En regardant bien, on lui découvre un autre ennemi, Hérodote. Il ne le nomme jamais, mais il introduit dans le premier livre de son histoire des dissertations que son sujet ne réclame pas expressément, afin de prendre Hérodote en faute et d’opposer à sa version erronée le récit exact. Les anciens aimaient à placer le jeune Thucydide parmi les auditeurs d’Hérodote lorsque l’Ionien, sous le portique du temple d’Héra, lut aux jeux olympiques des fragments de son histoire, et à l’y faire pleurer d’admiration. Ils avaient raison : il appartient à la postérité de ranger les grands hommes en des groupes de ce genre, et d’établir par delà les haines qui les retirèrent en eux cet ordre de parenté idéale.

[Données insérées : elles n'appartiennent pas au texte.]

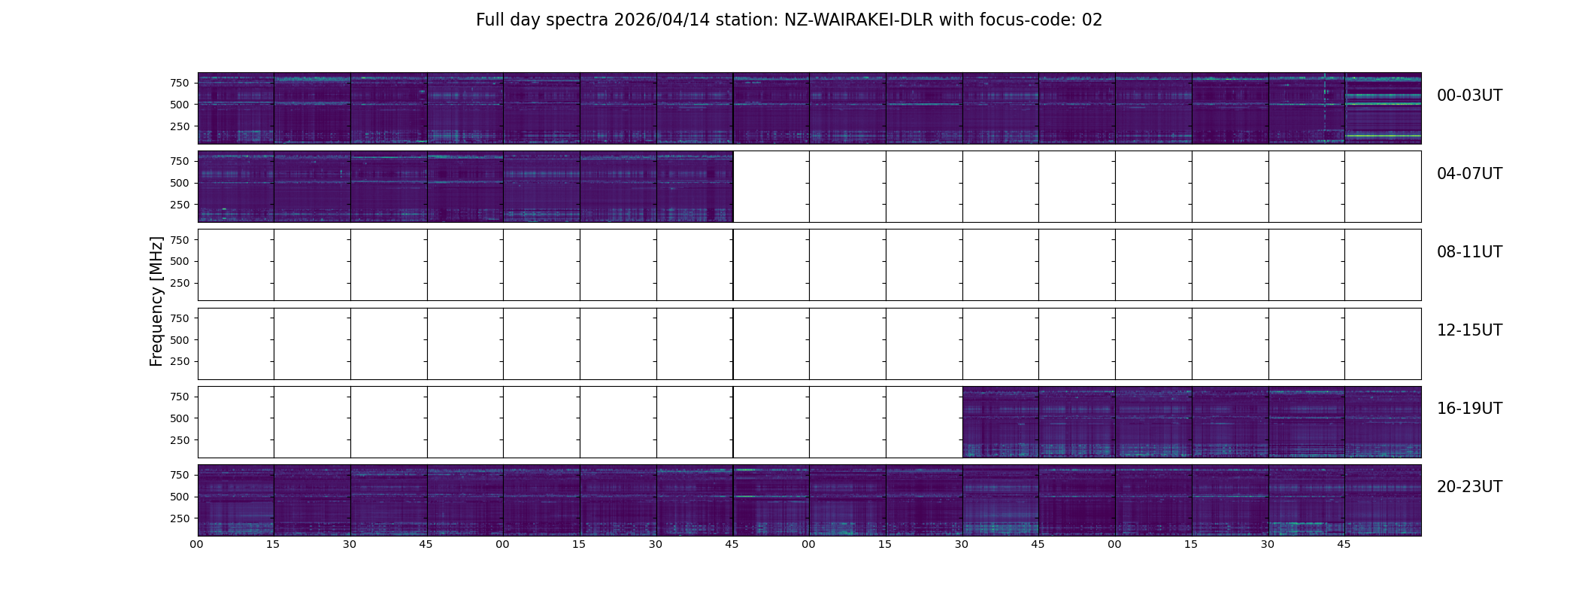The height and width of the screenshot is (602, 1579).
Task: Click the plot title mentioning NZ-WAIRAKEI-DLR
Action: [x=789, y=20]
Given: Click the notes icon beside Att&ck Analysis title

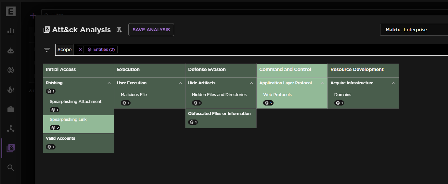Looking at the screenshot, I should pyautogui.click(x=119, y=30).
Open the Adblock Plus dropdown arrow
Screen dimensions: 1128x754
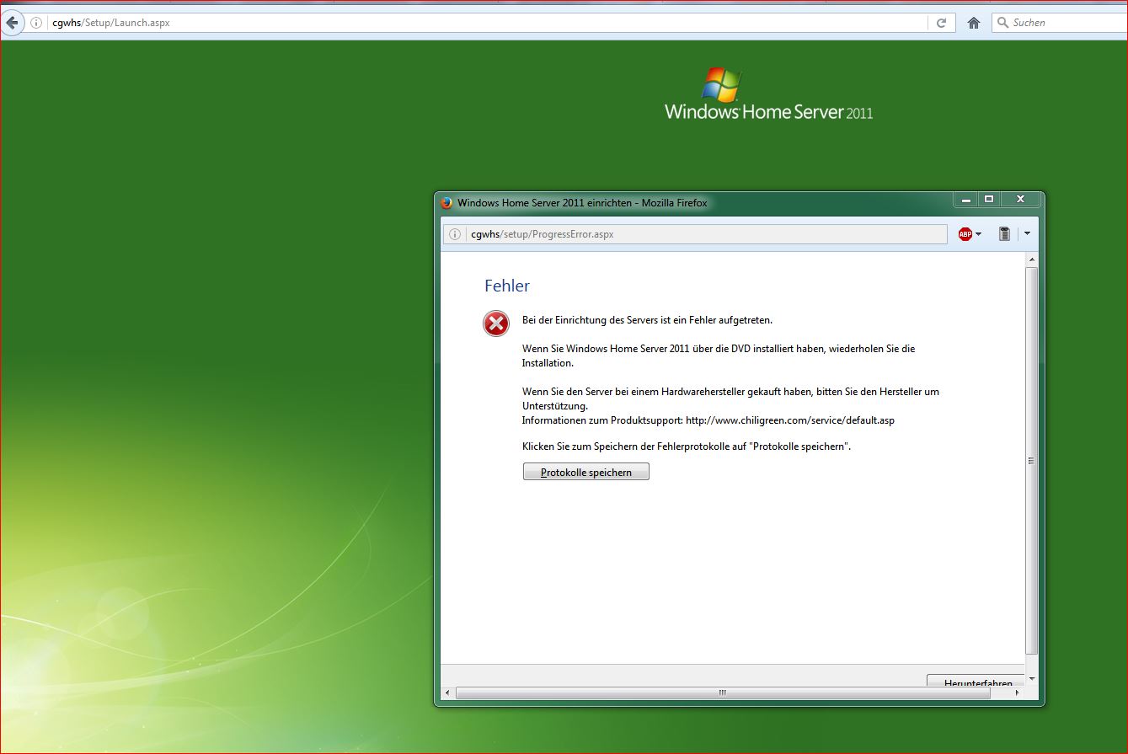click(979, 234)
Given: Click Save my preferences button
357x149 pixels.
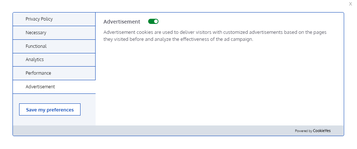Looking at the screenshot, I should [50, 110].
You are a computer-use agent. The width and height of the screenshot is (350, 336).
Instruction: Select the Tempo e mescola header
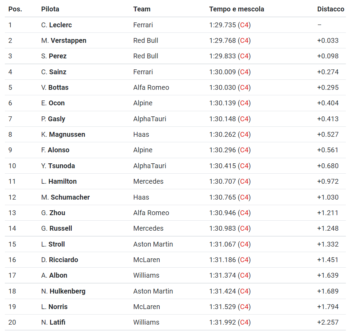tap(237, 9)
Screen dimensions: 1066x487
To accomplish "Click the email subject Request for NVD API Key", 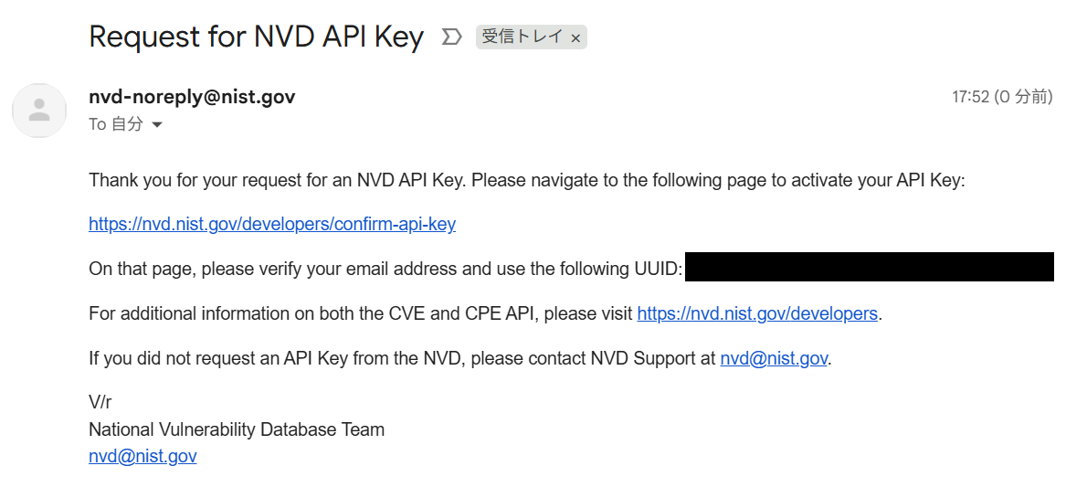I will (x=257, y=37).
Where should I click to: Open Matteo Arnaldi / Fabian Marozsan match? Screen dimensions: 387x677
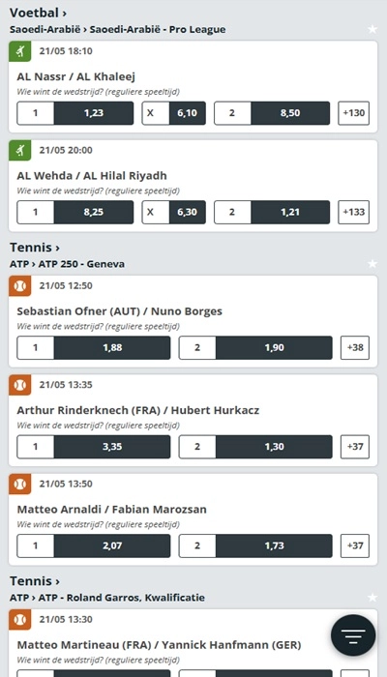pyautogui.click(x=111, y=509)
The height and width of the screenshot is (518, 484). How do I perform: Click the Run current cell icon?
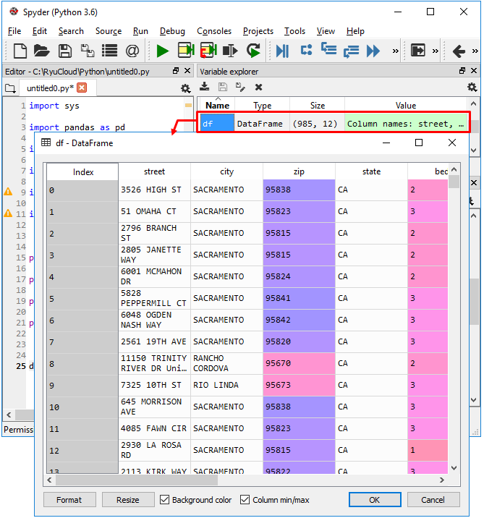[x=186, y=51]
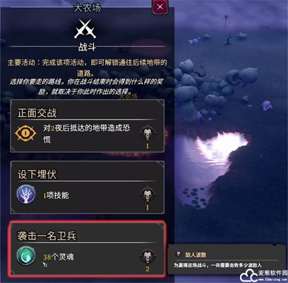Click skull wave icon in 设下埋伏 option
The image size is (288, 283).
(147, 194)
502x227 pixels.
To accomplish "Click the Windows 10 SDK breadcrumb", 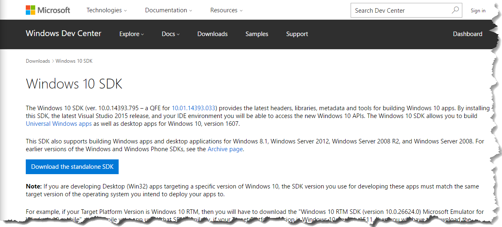I will (x=74, y=61).
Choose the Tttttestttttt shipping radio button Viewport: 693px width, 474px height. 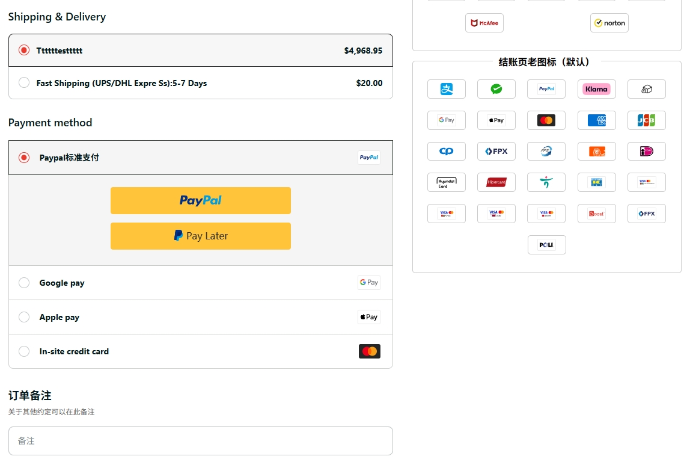point(24,51)
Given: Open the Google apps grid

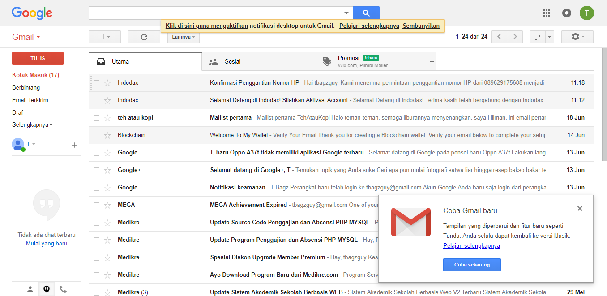Looking at the screenshot, I should point(546,13).
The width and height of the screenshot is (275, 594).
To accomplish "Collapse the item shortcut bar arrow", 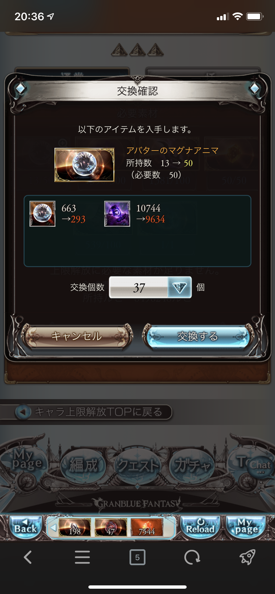I will click(52, 527).
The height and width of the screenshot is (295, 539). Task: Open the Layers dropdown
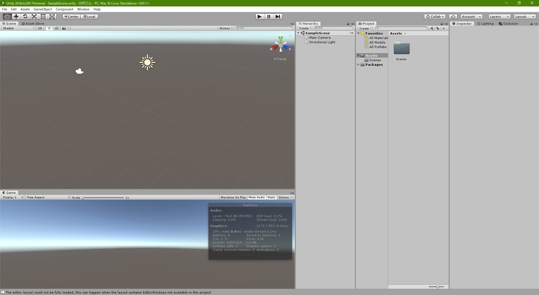click(499, 17)
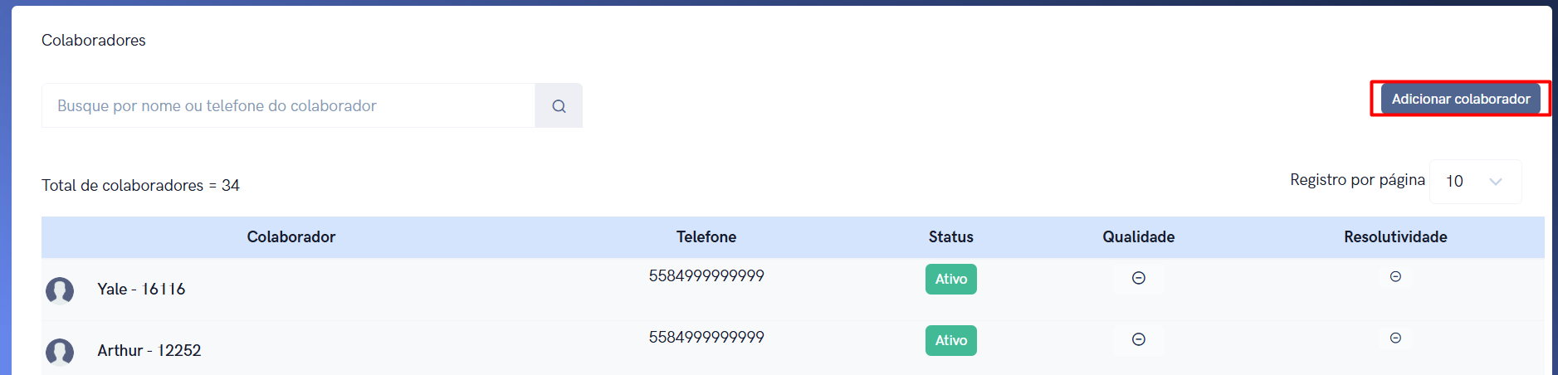1558x375 pixels.
Task: Click the Ativo status badge for Arthur
Action: tap(951, 340)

Mais Thucydide paraît supporter impatiemment la pensée de n’être venu que le second. On songe à Euripide, à la scène d’Électre où il introduit sa critique d’Eschyle. L’auteur de la Guerre du Péloponèse aimerait à mettre à son livre une inscription comme celle de l’Esprit des Lois, prolem sine matre creatam, et à rendre plus nue son orgueilleuse solitude de Skaptè-Hylè.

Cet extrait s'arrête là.